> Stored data
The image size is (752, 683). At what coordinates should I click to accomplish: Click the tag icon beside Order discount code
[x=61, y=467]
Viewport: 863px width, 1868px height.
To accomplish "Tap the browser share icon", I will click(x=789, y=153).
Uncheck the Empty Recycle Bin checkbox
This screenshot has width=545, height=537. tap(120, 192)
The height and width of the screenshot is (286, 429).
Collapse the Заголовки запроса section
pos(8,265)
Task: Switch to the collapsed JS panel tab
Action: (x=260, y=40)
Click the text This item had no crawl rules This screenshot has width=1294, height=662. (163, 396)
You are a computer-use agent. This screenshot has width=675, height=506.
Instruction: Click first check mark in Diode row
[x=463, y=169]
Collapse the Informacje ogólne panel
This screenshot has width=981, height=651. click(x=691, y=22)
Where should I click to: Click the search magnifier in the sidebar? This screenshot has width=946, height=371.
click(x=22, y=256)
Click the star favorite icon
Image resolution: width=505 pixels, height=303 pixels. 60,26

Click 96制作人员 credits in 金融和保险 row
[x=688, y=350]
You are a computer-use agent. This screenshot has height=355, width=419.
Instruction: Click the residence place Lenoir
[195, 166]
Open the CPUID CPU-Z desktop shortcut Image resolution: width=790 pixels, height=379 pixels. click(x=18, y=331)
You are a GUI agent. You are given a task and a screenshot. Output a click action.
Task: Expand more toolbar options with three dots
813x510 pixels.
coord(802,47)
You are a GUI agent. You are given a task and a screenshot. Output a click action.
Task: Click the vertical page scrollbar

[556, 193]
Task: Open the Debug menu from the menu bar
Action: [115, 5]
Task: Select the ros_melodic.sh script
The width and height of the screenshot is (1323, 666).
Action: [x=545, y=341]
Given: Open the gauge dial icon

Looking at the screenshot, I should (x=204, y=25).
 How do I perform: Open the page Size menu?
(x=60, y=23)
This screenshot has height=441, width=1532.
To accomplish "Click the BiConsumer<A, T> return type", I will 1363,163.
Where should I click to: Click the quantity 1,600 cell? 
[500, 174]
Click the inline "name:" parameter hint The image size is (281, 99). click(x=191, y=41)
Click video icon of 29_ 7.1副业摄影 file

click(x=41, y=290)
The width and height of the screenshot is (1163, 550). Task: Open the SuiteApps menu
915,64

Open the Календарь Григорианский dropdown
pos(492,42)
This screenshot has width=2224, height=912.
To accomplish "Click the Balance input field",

> REQUIRED ACTION
State, as a number only, how many lines in the entries include "agent".

> WRITTEN REPLY
4